2011年に橋本じゅん・石原さとみ主演で上演された「港町純情オセロ」の再演作品。シェイクスピアの「オセロー」を、日本の港町を舞台に翻案したところは共通している。

note.com

↑これを読んでから健くん=鶏そばのイメージになってしまった(笑)

ただ、パンフレットによると今作は「再演」ではなく「改訂版」と位置づけているようだ。確かに、港町〜とは登場人物が一部異なる。原作のイアゴーに当たる人物が女性(アイ子)になっているのも大きな違いである。

会場・座席について

向かい側の公園はあんスタのイベントで賑わっていた

会場はハレザ池袋にある東京建物Brillia HALL。つい先月もスタァライトの舞台でここに来たばかりだ。

www.yururito.net

スタァライトでは3階席の手すりに視界を遮られる事態が起きたが、今回は1階席だったためそれほど困ることはなかった。1列前の人の頭が被ったがギリギリ許容範囲内だった。。

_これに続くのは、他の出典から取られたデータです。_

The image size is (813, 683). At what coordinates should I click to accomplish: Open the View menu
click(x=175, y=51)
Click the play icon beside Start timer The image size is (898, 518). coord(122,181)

会場内物販は入場すぐのところ以外にも、パンフレットだけ販売しているコーナーがありスムーズに購入できた。パンフレットのサイズはかなり大きめだが、ビニール袋入りで渡されるのでありがたい。

今回は3時間以上の長丁場。話にのめり込んではいたものの、終盤はさすがに尻が痛かった。。

「ミナト町純情オセロ〜月がとっても慕情篇〜」(3月19日公演)の感想

会場に向かう際、原作「オセロー」のあらすじをWikipediaで、本公演のあらすじを公式サイトでざっと読んでおいた。ああこれは最後に2人とも死んでしまうんだ、それを念頭に置きながら心して観た。

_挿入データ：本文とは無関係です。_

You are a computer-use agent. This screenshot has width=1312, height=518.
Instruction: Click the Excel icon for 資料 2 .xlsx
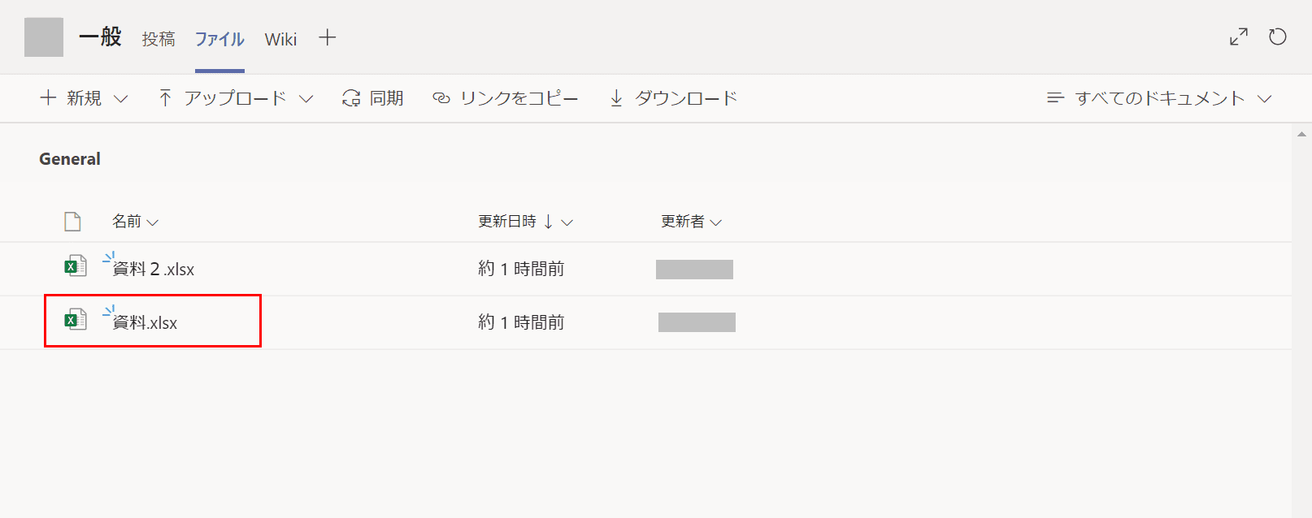click(76, 265)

「IZO」以来の新感線。開演前に流れるヘビメタ曲、ああ新感線の舞台観にきたんだなぁって実感w

愚かしくも愛おしいオセロ

負傷して手当を受けた町医者の娘・モナに惚れたことからカタギになることを決意したオセロ。沙鴎組の二代目組長候補として期待されている身の上だが、その座を汐見に譲りモナと結婚することを表明する。

モナの必死の説得もあり、強敵だったモナの父や先代組長の妻アイ子にもなんとか了承してもらったが、全てうまく行って2人きりになった瞬間のはっちゃけぶりが絵に書いたようなバカップルだったw何この可愛いヤクザはww

髭にパーマというワイルドな風貌のオセロ。観音組を潰しにかかるところはとてもカッコいいのに、モナの前ではデレデレ。そのギャップが面白かった。

その分、二幕からの「モナが汐見と浮気しているのではないか?」という根も葉もないデマにじわじわと支配され、嫉妬に燃えモナを殺してしまうオセロが辛くもあり愚かしくも感じた。あんなに愛していたのに、モナを信じることができなかったオセロ…刺し殺さず締め殺したのはせめてもの温情か…。

しかし、観客にはそれがデマだとわかっているのでオセロが愚かに見えるだけなのかもしれない。実際、このようにわずかな疑念とそれっぽい事象を結びつけたデマを流布されたとき、果たしてそれに騙されずデマだと一蹴できるだろうか?自分がオセロだったらモナを信じ続けられるだろうか?と、他人事じゃない恐ろしさを感じた。

アイ子姐さんに圧倒された

本作のMVPは高田聖子さん演じるアイ子だったと思う。やっぱ悪役が素晴らしいと舞台が面白い。悪役ムーブだけじゃなくて観客に語りかけるような独白もよかった。

三ノ宮を騙して利用したり、エミを唆して岩塩を盗ませたり、汐見をモナに近づけるよう仕向けたりとあちらこちらで暗躍しつつ、姐さんと慕うオセロには味方のふりをして接し続けるしたたかさ。デマを吹き込む際も、これは不確かな情報だとか勘違いかもしれないから気にするな、とかオセロにあえて忠告しながら不安を植え付けるやり方が怖すぎた。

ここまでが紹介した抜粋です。